The Watch

Why do some guys seem to enjoy strutting around naked in the locker room so much? I’ve never understood this. And it’s usually the old, wrinkly guys who are the main culprits. They just stand around chatting, letting it all hang out, taking up valuable floor space, and altogether just delaying the much-needed re-clothing process. Recently, I even saw one guy washing his socks in the locker room sink while naked. Why? I mean seriously, why? But you know, it’s not just the old and old/crazy guys that do this sort of thing, sometimes it’s the younger guys, too, and though their offences at least seem to occur with less frequency, their strutting is usually much more exhibitionist in style.

Now, I may be wrong, but no matter how much the “high school nerds built a periscope through the air vents to spy on the girls having a soapy shower fight” movies from the 80s might want us to believe otherwise, I harbor certain doubts that women behave like this in their locker rooms. For example, even if it were possible, I would guess it damn near unthinkable that any woman outside of a mental institution would strip down to nothing in front of her female compatriots, proceed to wrap her womanly parts around her wrist, and then declare the visual spectacle that resulted to henceforth be known as “The Watch.” That’s more of a guy thing to do. I know this because I was sitting next to a naked guy in a locker room when he spontaneously decided to perform The Watch.*

Personally, I didn’t care for The Watch being worn in such close proximity to me, but it’s the sort of thing that gets seared into your memory whether you like it or not, and that’s what got me to thinking, would The Watch have been popular among the Vikings?
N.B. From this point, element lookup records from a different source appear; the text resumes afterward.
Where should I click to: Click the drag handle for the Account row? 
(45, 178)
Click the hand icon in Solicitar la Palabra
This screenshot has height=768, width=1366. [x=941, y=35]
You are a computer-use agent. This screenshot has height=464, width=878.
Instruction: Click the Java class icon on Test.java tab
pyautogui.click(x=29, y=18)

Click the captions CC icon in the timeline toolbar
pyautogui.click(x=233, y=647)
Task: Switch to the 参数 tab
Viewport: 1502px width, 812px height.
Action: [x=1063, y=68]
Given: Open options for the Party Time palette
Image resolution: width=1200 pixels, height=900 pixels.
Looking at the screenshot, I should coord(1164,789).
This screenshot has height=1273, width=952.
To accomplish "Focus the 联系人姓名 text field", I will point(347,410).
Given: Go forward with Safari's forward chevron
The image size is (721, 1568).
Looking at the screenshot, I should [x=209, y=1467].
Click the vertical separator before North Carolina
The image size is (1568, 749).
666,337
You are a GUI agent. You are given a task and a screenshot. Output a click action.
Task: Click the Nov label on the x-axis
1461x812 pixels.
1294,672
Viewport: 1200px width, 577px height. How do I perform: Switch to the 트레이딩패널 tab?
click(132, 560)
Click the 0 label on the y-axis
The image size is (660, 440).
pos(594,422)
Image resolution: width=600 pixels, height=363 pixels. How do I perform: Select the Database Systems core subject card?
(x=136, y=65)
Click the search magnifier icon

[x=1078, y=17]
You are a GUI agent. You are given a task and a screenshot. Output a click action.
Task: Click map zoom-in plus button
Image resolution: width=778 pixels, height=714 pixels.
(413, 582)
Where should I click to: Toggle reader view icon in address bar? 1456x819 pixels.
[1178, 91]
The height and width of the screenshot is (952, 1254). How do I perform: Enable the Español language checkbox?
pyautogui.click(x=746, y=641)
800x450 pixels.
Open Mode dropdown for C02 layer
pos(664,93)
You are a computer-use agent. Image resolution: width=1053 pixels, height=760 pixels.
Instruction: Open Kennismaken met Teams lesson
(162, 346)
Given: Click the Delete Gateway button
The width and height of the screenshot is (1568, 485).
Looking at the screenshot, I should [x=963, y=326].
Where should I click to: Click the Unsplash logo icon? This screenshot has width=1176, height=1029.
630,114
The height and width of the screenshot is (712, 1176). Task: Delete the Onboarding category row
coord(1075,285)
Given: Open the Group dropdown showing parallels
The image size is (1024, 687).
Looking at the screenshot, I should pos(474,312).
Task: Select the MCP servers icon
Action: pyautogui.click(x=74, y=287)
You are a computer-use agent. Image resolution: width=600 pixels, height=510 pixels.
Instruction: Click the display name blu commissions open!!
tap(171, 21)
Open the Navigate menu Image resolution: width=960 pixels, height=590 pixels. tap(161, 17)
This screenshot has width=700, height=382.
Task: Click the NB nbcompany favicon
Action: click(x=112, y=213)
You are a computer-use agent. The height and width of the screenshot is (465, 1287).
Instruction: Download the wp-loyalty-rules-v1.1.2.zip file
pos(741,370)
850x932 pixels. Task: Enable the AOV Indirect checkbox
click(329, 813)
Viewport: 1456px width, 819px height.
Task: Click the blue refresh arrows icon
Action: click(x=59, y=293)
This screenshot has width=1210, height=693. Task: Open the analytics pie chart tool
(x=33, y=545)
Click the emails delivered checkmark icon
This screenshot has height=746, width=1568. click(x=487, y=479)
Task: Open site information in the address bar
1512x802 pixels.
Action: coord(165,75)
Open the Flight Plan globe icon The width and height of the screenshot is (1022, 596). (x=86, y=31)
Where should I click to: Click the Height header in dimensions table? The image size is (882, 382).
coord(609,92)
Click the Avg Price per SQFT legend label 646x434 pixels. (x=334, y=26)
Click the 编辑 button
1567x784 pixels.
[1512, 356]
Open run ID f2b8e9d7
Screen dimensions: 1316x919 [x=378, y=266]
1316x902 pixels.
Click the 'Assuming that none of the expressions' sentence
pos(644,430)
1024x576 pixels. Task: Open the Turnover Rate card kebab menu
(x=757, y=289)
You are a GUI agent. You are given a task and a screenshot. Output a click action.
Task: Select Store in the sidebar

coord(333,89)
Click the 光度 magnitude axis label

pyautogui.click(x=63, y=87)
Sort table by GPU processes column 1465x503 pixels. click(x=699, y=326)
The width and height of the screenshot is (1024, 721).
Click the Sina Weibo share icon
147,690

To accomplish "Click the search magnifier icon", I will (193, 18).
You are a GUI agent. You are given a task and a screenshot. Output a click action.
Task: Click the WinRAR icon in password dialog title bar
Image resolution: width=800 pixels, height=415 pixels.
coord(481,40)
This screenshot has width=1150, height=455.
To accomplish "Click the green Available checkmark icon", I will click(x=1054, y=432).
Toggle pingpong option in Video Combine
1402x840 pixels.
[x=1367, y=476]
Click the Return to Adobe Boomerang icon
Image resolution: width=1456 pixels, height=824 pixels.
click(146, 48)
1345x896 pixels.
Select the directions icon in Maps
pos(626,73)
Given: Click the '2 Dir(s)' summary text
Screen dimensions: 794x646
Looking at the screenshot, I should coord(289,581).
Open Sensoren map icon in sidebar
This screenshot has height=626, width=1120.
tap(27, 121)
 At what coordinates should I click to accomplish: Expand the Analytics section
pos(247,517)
For starters, we know that Vikings liked dongs, because of all the Frey statues that they left us, like the one shown below:**

Frey doing what he does best.

And here’s a close-up just so that there’s no ambiguity about what’s going on in that first picture.

It’s probably safe to say that Vikings didn’t mind the dong making the occasional public appearance so long as its purpose conformed to the accepted social standards of the day, but that just begs the question: would distorting the dong in a manner very unbecoming of Frey’s image have been considered sacrilegious? Clearly, The Watch is more of an insult to the ancient worship of fertility than a good representation of it.

But who knows what those crazy berserking bastards did once you got a group of them together out on the North Sea, away from their families and lady friends for awhile? There’s no way they could have been ashamed of each other’s bodies or primary bodily functions during a long sea voyage—you can’t just hold it in for days on end like that. But The Watch might have been an altogether different sort of beast. The Watch isn’t one of the human body’s essential functions. I can just see it now:

 

Øystein [sitting at his spot on the rowing bench that he shares with Olaf]: Goddamn, I’m glad the wind finally picked up, I was getting pretty sick and tired of all that rowing.

Olaf [standing beside the edge of the boat, loosening his trousers in the traditional seagoing-bladder-relieving fashion]: Yeah, me too.

[Momentary pause.]

Øystein: THOR-FUCKING-ODINSSON, OLAF, WHAT IN FUCK’S NAME ARE YOU DOING?!”

Olaf: It’s called The Watch.

 

Or maybe Øystein and the other guys would have thought that Olaf’s Watch was the greatest form of entertainment to come along since the advent of skaldic verse. Midgård may never know.

But what about the modern Vikings? Let’s consider Björn Svensson and Trond Troll-Breath Trondsen.

I think that Björn would probably rather kill himself than perform The Watch. This is because he’s sort of an alcoholic loner and while he does maintain some artistic ability in his eloquence with words and just happens to live in a country known for a relatively relaxed attitude towards public nudity, he never struck me as the sort of guy who’d get up in front of a crowd of other guys in various stages of undress (or anyone else for that matter) and show off his timepiece.

Trond, on the other hand, would be much more likely to perform The Watch, but only in the presence of some very fine shield maidens. I’m sure that the ladies would be very pleased with his decision to remove his clothes (because, as I’ve said before, that’s the sort of effect I believe that he has on women), but I’m not entirely sure that their amusement would persist once he started rendering The Watch across his wrist and asking if any of them cared to check the time.

 

*This same individual once hopped on my back while we were playing ice hockey and clung to me, grinding his pelvis against my spine, till I did the stop, drop, and roll thing that we all learned in grade school is the proper way to put yourself out if you ever catch on fire. What can I say? It happened in college.

**This guy’s currently being kept at Stockholm’s Historiska Museet. I reproduced the photo from Vikings: The North Atlantic Saga without permission and it’ll stay here till someone with authority threatens to sue me for this most grave injustice.